[Start of Exercise input]

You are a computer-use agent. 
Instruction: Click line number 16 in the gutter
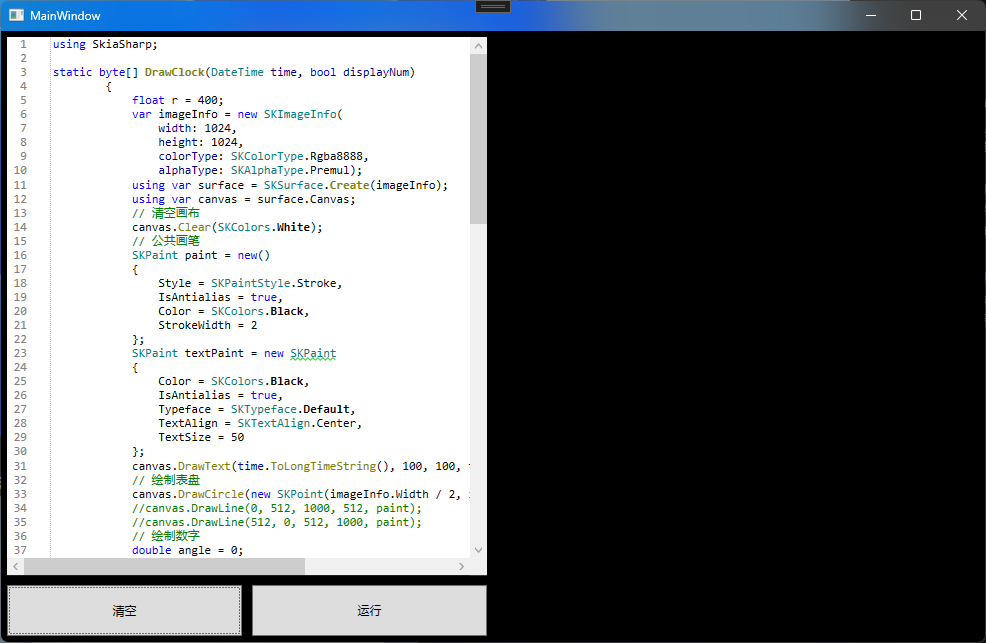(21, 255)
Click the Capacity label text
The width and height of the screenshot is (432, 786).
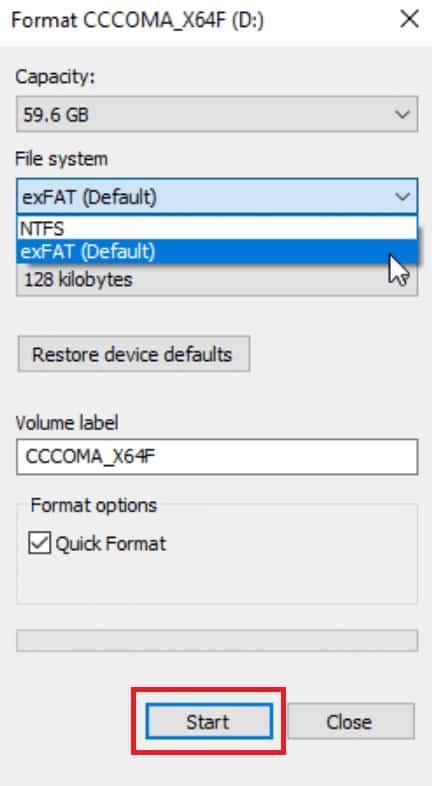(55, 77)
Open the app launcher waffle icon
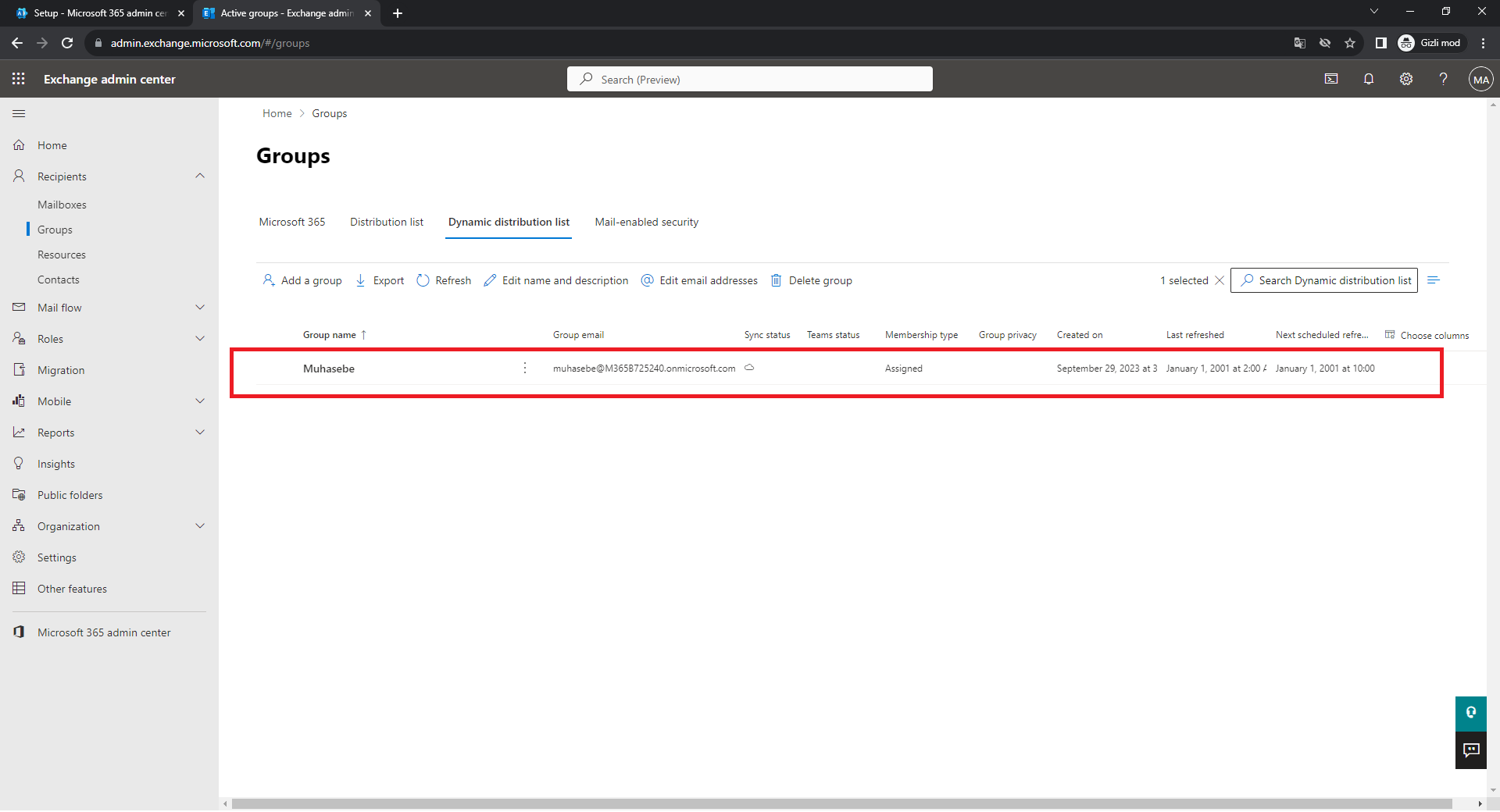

[End of Exercise input]

### What to produce
Rewrite the records above as a numbered list with one line per entry, omitting blank lines and leaving out the pictures.

### Task response
1. You are a computer-use agent. 
2. Instruction: Click line number 16 in the gutter
3. (21, 255)
4. Click the Capacity label text
5. The width and height of the screenshot is (432, 786).
6. (55, 77)
7. Open the app launcher waffle icon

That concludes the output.